Protocol T—Tourniquet Application Can Be Life-Altering

Blast From The Past
It is incredible to witness the evolution of the protocol before your very eyes. Years ago, when Protocol T: Tourniquet was released in Medical Priority Dispatch System™ (MPDS®) v13.2, there were many questions from EMDs who had been around for years. The biggest misconception was the perception taught in EMT/paramedic school that tourniquets were taboo and should never be used.
I recall several incidents from my younger years in which a tourniquet would have been very helpful in treating a patient.
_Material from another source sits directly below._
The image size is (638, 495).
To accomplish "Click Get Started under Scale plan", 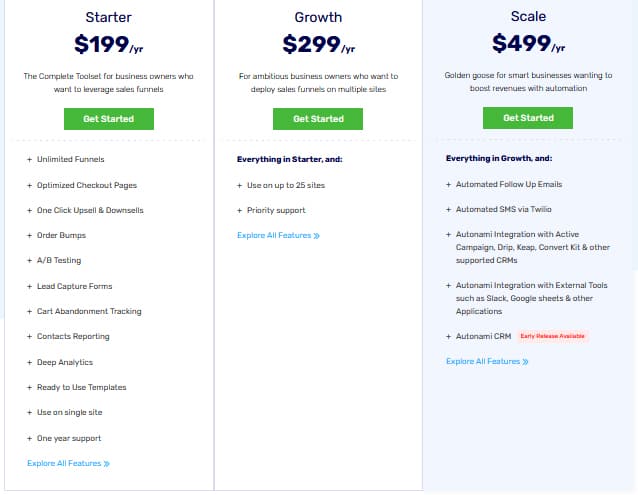I will [528, 118].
Thanks to research, science, and advancement in medicine, these are used in many EMS agencies, by the military, and are available to the general public. You can purchase one for $30 online, and it may be considered FSA/HSA eligible.
In 2015, the “Stop the Bleed” initiative was launched across the United States, and tourniquets were being placed in public areas, usually next to an AED for easy access. The International Academies of Emergency Dispatch® (IAED™) was on the front lines of this initiative, with Dr. Jeff Clawson leading the way. The IAED Research and Standards Department did a fantastic job developing a protocol for instructing a caller in a non-visual environment, including how to apply both a commercial and a makeshift tourniquet. Protocol T was validated through a 911 call simulation study, the first of its kind, and the research article was subsequently published in Prehospital Emergency Care, a major peer reviewed EMS journal.1
Hopefully, you can appreciate the complexity of developing a new set of instructions like this. Imagine trying to teach someone over the phone how to tie a shoe who has never seen or worn a laced shoe before. These instructions are specific, time-sensitive, and rather complex when a commercial device is not available.
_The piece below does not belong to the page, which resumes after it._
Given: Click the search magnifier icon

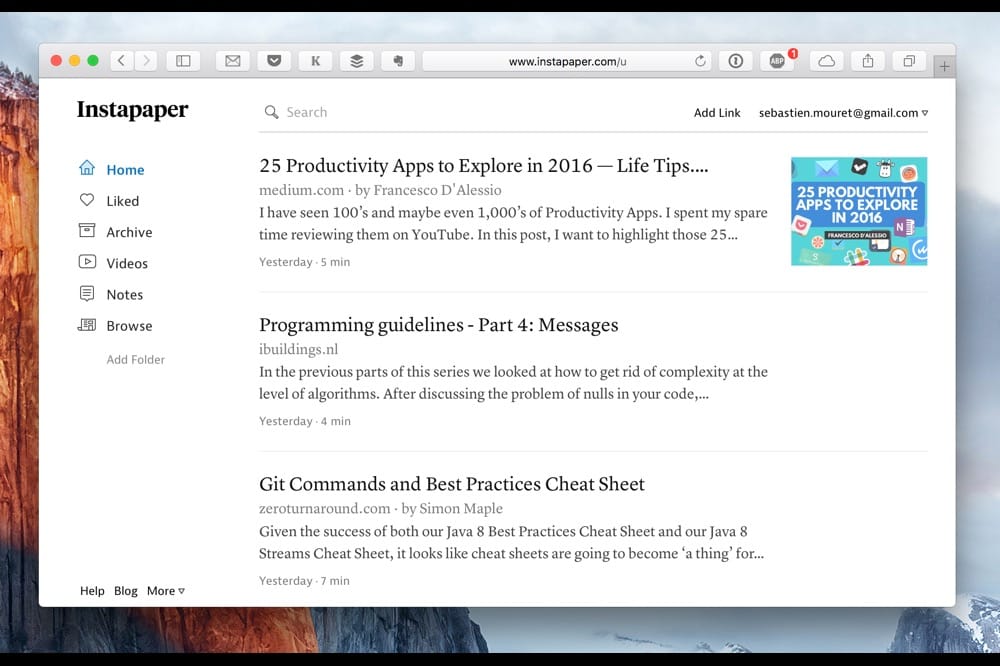Looking at the screenshot, I should click(x=271, y=112).
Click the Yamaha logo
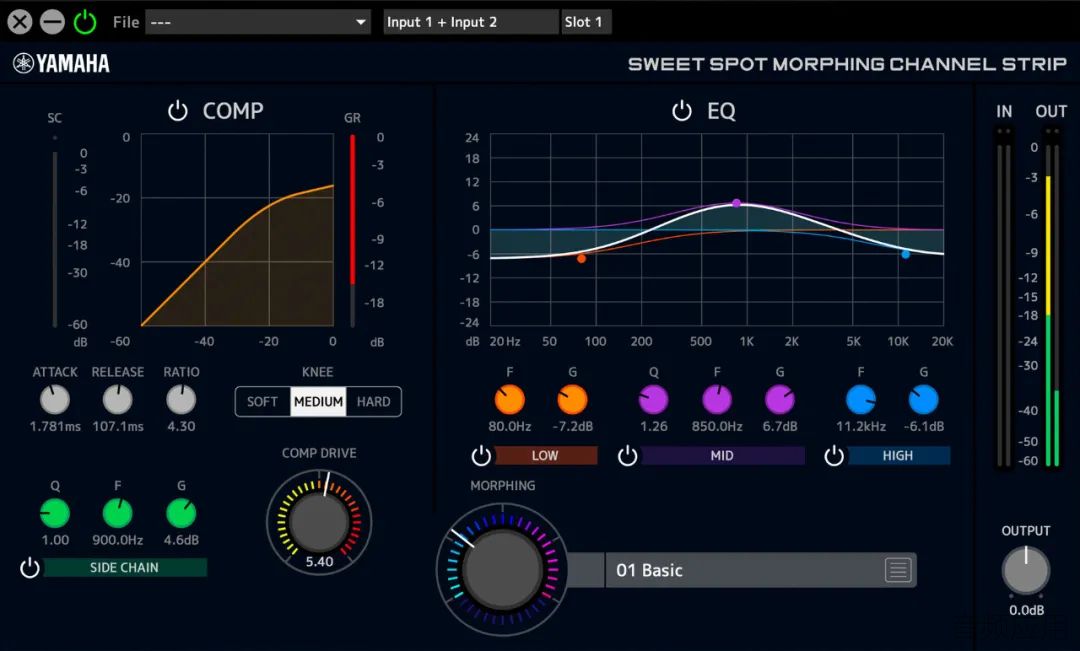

As we fast-forward to today, every country, region, and language using the MPDS has these instructions available. While Protocol T: Tourniquet is not commonly used, it is a vital tool in the toolbox for the EMD to use in potentially life-preserving instructions. The most important aspect of this protocol is the EMD recognizing the need to use it. This is why the DLS Link is specific to “Severe limb injury with catastrophic Hemorrhage evident.” EMDs should not hesitate, or be fearful, in applying a tourniquet when it is clearly appropriate—it usually takes a few hours after complete restriction of blood flow before real complications occur. Remember, it’s important to keep direct pressure on the wound while someone else retrieves the materials needed to create a tourniquet when one is not readily available.
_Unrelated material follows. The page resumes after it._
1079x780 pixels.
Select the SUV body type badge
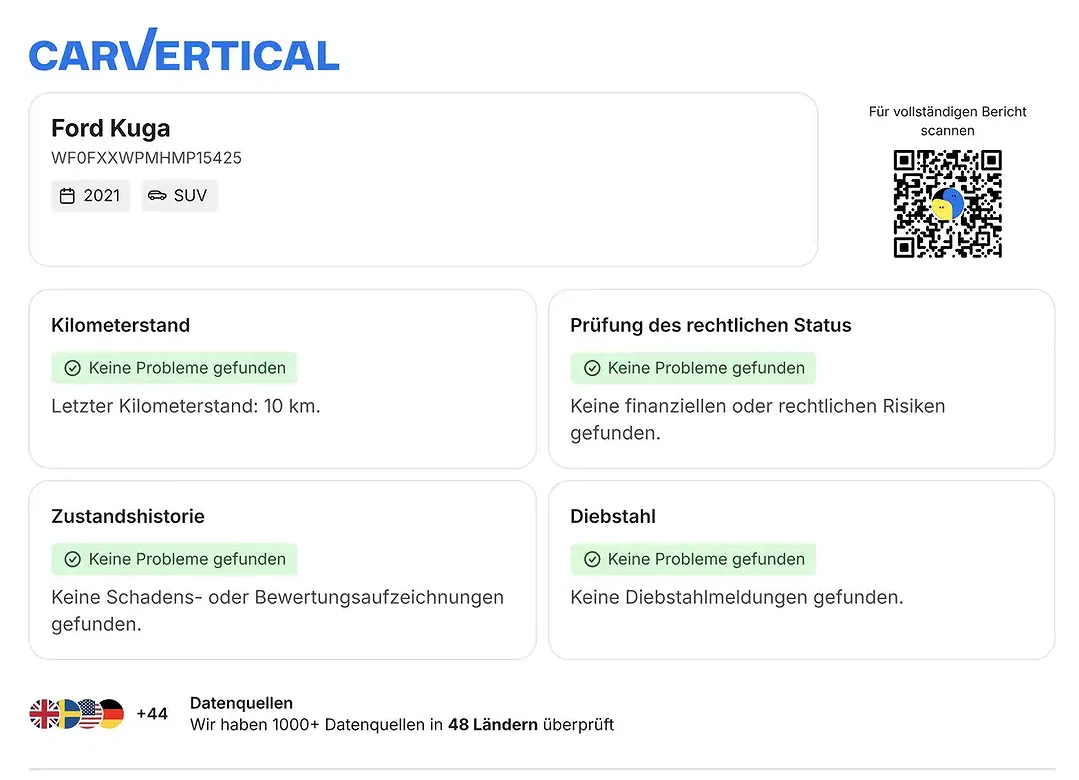pos(180,196)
Lastly, every EMD should take the time to review Protocol T and practice with a co-worker or someone else. The more familiar you are with this essential instruction sequence, the better prepared you will be when you need to give these potential life-preserving instructions.
Source
1. Scott, G., Olola, C., Gardett, M. I., Ashwood, D., Broadbent, M., Sangaraju, S., … Clawson, J. J. “Ability of Layperson Callers to Apply a Tourniquet Following Protocol-Based Instructions From an Emergency Medical Dispatcher.” Prehospital Emergency Care. 2020. doi.org/10.1080/10903127.2020.1718259 (accessed Dec. 18, 2025).